[Data excerpts]
_____

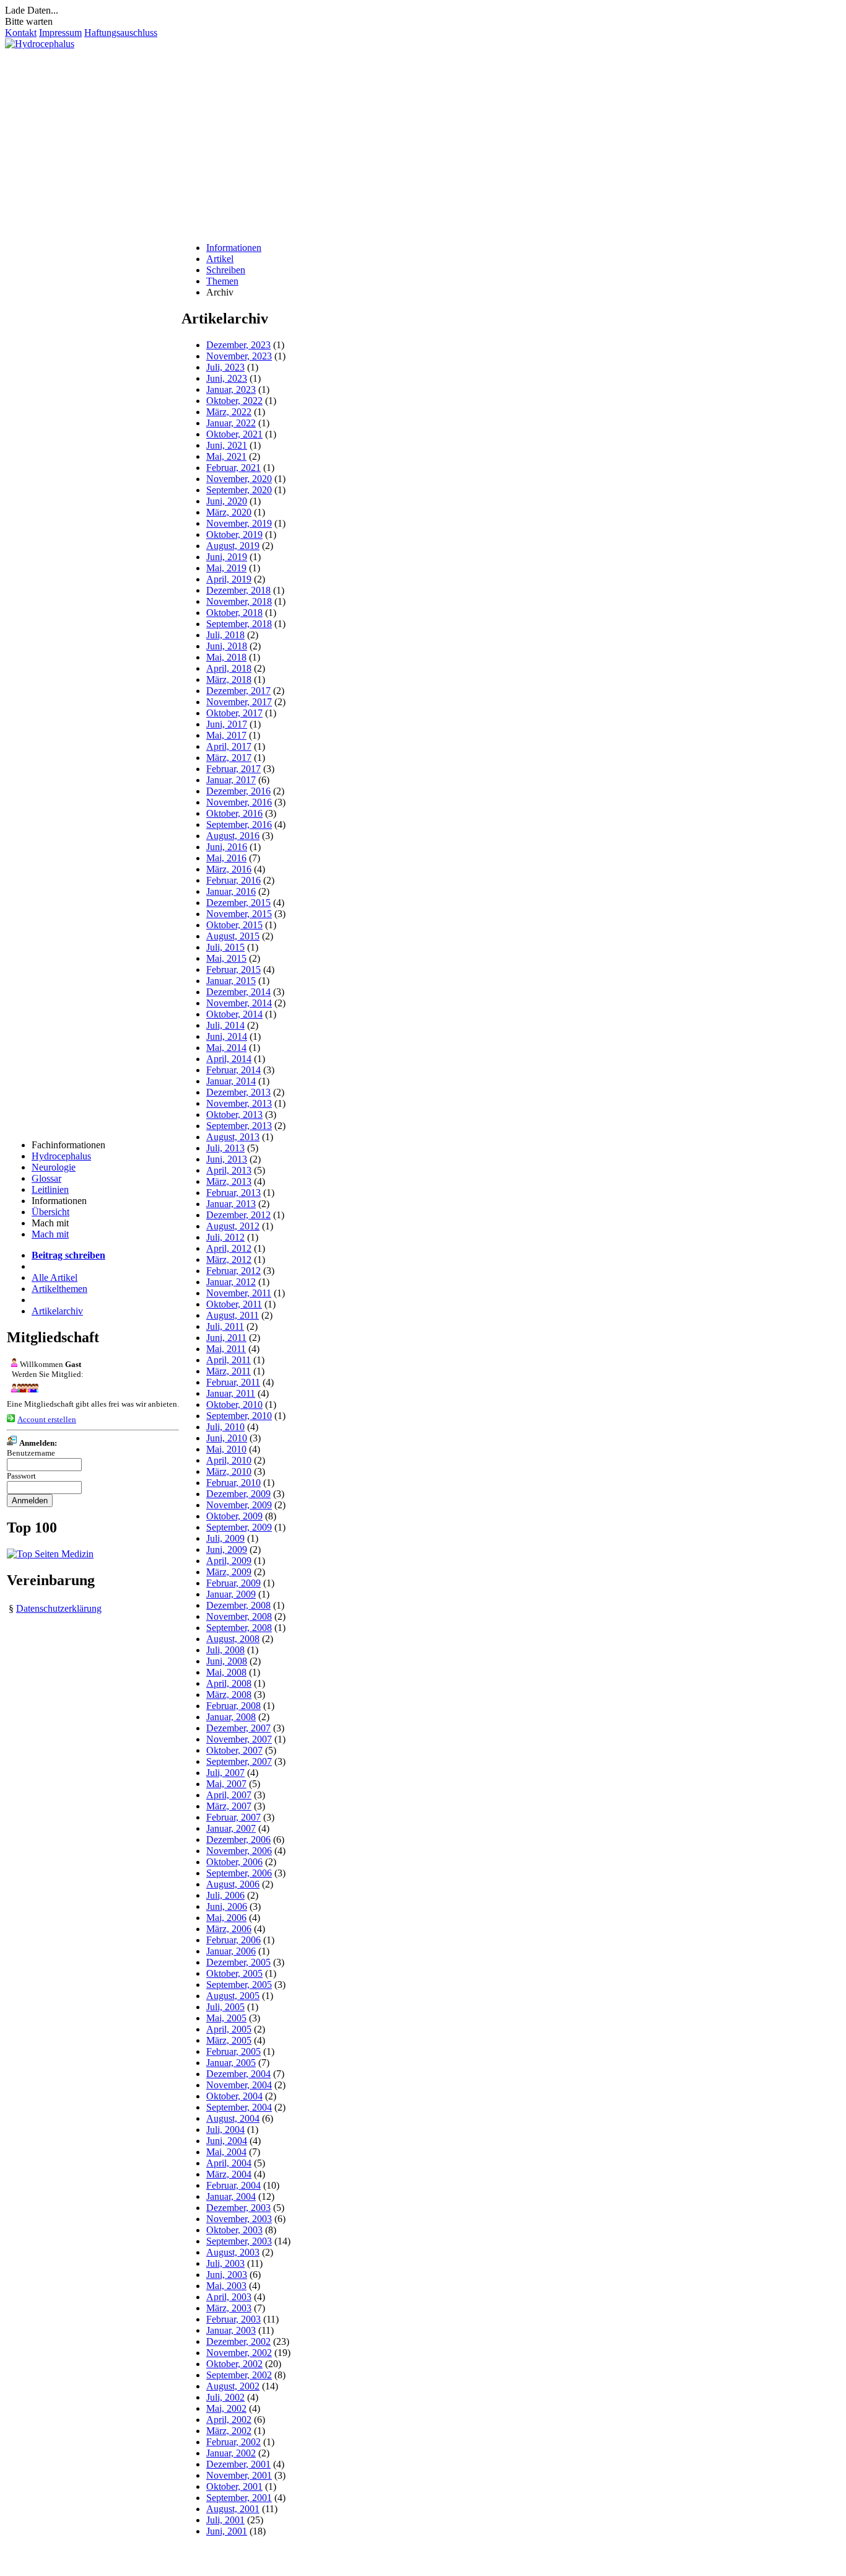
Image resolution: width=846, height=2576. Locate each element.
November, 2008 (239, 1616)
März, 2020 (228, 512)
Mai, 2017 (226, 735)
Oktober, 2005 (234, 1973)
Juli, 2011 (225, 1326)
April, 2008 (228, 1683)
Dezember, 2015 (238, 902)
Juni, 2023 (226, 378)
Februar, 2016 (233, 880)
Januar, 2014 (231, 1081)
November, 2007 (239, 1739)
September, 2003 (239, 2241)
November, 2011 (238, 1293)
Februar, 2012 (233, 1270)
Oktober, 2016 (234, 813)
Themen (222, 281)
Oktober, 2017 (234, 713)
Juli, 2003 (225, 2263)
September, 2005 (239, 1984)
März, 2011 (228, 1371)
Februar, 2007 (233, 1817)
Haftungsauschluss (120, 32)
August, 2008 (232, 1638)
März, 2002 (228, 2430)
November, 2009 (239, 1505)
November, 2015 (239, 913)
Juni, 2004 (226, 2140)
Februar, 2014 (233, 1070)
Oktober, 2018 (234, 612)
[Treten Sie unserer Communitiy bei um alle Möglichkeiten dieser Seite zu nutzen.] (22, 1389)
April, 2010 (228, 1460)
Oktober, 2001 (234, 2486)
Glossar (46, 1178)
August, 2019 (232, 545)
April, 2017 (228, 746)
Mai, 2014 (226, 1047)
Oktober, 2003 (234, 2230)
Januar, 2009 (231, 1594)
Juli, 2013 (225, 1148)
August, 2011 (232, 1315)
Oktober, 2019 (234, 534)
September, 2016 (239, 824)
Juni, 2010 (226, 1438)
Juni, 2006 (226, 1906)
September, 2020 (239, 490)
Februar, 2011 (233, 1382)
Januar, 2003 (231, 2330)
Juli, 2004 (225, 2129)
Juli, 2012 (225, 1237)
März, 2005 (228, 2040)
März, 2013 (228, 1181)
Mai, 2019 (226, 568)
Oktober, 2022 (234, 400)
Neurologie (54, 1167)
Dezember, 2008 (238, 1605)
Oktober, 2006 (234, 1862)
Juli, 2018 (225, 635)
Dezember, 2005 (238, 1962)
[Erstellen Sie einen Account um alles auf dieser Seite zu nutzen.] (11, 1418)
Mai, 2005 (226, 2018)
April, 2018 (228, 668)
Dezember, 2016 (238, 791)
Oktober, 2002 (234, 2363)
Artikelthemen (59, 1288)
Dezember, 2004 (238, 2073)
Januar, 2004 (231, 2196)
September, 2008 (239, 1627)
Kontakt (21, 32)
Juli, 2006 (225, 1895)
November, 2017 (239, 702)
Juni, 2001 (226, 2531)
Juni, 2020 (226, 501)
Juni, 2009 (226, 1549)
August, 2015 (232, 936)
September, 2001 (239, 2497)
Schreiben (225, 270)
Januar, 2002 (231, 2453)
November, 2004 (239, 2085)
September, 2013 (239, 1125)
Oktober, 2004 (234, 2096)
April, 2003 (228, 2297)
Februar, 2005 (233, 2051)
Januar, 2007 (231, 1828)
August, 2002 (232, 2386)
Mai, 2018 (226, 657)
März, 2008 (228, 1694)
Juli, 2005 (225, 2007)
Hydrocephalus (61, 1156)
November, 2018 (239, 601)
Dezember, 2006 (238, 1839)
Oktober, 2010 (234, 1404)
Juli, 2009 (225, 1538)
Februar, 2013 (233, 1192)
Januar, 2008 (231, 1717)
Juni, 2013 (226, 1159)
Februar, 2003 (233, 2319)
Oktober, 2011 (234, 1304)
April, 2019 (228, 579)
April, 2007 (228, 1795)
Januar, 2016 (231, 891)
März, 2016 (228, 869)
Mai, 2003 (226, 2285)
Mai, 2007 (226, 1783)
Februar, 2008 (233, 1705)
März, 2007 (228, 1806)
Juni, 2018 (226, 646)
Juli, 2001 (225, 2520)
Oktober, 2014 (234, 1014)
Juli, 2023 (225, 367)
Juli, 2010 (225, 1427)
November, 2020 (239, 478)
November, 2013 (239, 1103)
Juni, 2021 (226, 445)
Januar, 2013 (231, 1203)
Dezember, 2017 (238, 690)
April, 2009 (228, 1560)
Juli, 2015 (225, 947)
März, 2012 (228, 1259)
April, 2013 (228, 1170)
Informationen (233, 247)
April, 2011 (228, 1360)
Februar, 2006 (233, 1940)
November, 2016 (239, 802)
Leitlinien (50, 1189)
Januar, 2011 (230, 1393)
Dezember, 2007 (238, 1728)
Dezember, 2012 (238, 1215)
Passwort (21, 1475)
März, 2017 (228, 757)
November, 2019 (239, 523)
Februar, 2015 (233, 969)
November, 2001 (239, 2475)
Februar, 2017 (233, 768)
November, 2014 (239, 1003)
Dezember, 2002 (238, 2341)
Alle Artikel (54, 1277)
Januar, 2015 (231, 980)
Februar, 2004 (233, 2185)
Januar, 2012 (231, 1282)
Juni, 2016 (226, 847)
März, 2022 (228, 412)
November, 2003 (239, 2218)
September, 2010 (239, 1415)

_____

Work order: Every record must be copied exactly, with images dropped from the result.

Exercise result:
Image resolution: width=846, height=2576. Locate each element.
November, 2008 (239, 1616)
März, 2020 (228, 512)
Mai, 2017 (226, 735)
Oktober, 2005 (234, 1973)
Juli, 2011 (225, 1326)
April, 2008 (228, 1683)
Dezember, 2015 (238, 902)
Juni, 2023 (226, 378)
Februar, 2016 (233, 880)
Januar, 2014 (231, 1081)
November, 2007 (239, 1739)
September, 2003 (239, 2241)
November, 2011 (238, 1293)
Februar, 2012 (233, 1270)
Oktober, 2016 (234, 813)
Themen (222, 281)
Oktober, 2017 (234, 713)
Juli, 2003 (225, 2263)
September, 2005 (239, 1984)
März, 2011 (228, 1371)
Februar, 2007 (233, 1817)
Haftungsauschluss (120, 32)
August, 2008 (232, 1638)
März, 2002 (228, 2430)
November, 2009 (239, 1505)
November, 2015 (239, 913)
Juni, 2004 (226, 2140)
Februar, 2014 (233, 1070)
Oktober, 2018 (234, 612)
[Treten Sie unserer Communitiy bei um alle Möglichkeiten dieser Seite zu nutzen.] (22, 1389)
April, 2010 (228, 1460)
Oktober, 2001 (234, 2486)
Glossar (46, 1178)
August, 2019 (232, 545)
April, 2017 (228, 746)
Mai, 2014 (226, 1047)
Oktober, 2003 (234, 2230)
Januar, 2009 (231, 1594)
Juli, 2013 (225, 1148)
August, 2011 (232, 1315)
Oktober, 2019 (234, 534)
September, 2016 (239, 824)
Juni, 2010 (226, 1438)
Juni, 2006 (226, 1906)
September, 2020 (239, 490)
Februar, 2011 (233, 1382)
Januar, 2003 (231, 2330)
Juli, 2004 (225, 2129)
Juli, 2012 (225, 1237)
März, 2005 (228, 2040)
März, 2013 (228, 1181)
Mai, 2019 (226, 568)
Oktober, 2022 (234, 400)
Neurologie (54, 1167)
Dezember, 2008 (238, 1605)
Oktober, 2006 (234, 1862)
Juli, 2018 (225, 635)
Dezember, 2005 (238, 1962)
[Erstellen Sie einen Account um alles auf dieser Seite zu nutzen.] (11, 1418)
Mai, 2005 (226, 2018)
April, 2018 (228, 668)
Dezember, 2016 (238, 791)
Oktober, 2002 (234, 2363)
Artikelthemen (59, 1288)
Dezember, 2004 (238, 2073)
Januar, 2004 (231, 2196)
September, 2008 (239, 1627)
Kontakt (21, 32)
Juli, 2006 (225, 1895)
November, 2017 (239, 702)
Juni, 2001 (226, 2531)
Juni, 2020 (226, 501)
Juni, 2009 (226, 1549)
August, 2015 (232, 936)
September, 2001 (239, 2497)
Schreiben (225, 270)
Januar, 2002 (231, 2453)
November, 2004 (239, 2085)
September, 2013 (239, 1125)
Oktober, 2004 (234, 2096)
April, 2003 (228, 2297)
Februar, 2005 (233, 2051)
Januar, 2007 (231, 1828)
August, 2002 (232, 2386)
Mai, 2018 (226, 657)
März, 2008 (228, 1694)
Juli, 2005 (225, 2007)
Hydrocephalus (61, 1156)
November, 2018 (239, 601)
Dezember, 2006 (238, 1839)
Oktober, 2010 (234, 1404)
Juli, 2009 (225, 1538)
Februar, 2013 (233, 1192)
Januar, 2008 (231, 1717)
Juni, 2013 (226, 1159)
Februar, 2003 (233, 2319)
Oktober, 2011 (234, 1304)
April, 2019 (228, 579)
April, 2007 (228, 1795)
Januar, 2016 (231, 891)
März, 2016 (228, 869)
Mai, 2003 (226, 2285)
Mai, 2007 (226, 1783)
Februar, 2008 (233, 1705)
März, 2007 (228, 1806)
Juni, 2018 (226, 646)
Juli, 2001 (225, 2520)
Oktober, 2014 (234, 1014)
Juli, 2023 (225, 367)
Juli, 2010 (225, 1427)
November, 2020 (239, 478)
November, 2013 (239, 1103)
Juni, 2021 (226, 445)
Januar, 2013 (231, 1203)
Dezember, 2017 (238, 690)
April, 2009 (228, 1560)
Juli, 2015 (225, 947)
März, 2012 (228, 1259)
April, 2013 (228, 1170)
Informationen (233, 247)
April, 2011 (228, 1360)
Februar, 2006 (233, 1940)
November, 2016 (239, 802)
Leitlinien (50, 1189)
Januar, 2011 (230, 1393)
Dezember, 2007 (238, 1728)
Dezember, 2012 (238, 1215)
Passwort (21, 1475)
März, 2017 (228, 757)
November, 2019 (239, 523)
Februar, 2015 (233, 969)
November, 2001 (239, 2475)
Februar, 2017 (233, 768)
November, 2014 (239, 1003)
Dezember, 2002 (238, 2341)
Alle Artikel (54, 1277)
Januar, 2015 (231, 980)
Februar, 2004 (233, 2185)
Januar, 2012 (231, 1282)
Juni, 2016 (226, 847)
März, 2022 (228, 412)
November, 2003 (239, 2218)
September, 2010 (239, 1415)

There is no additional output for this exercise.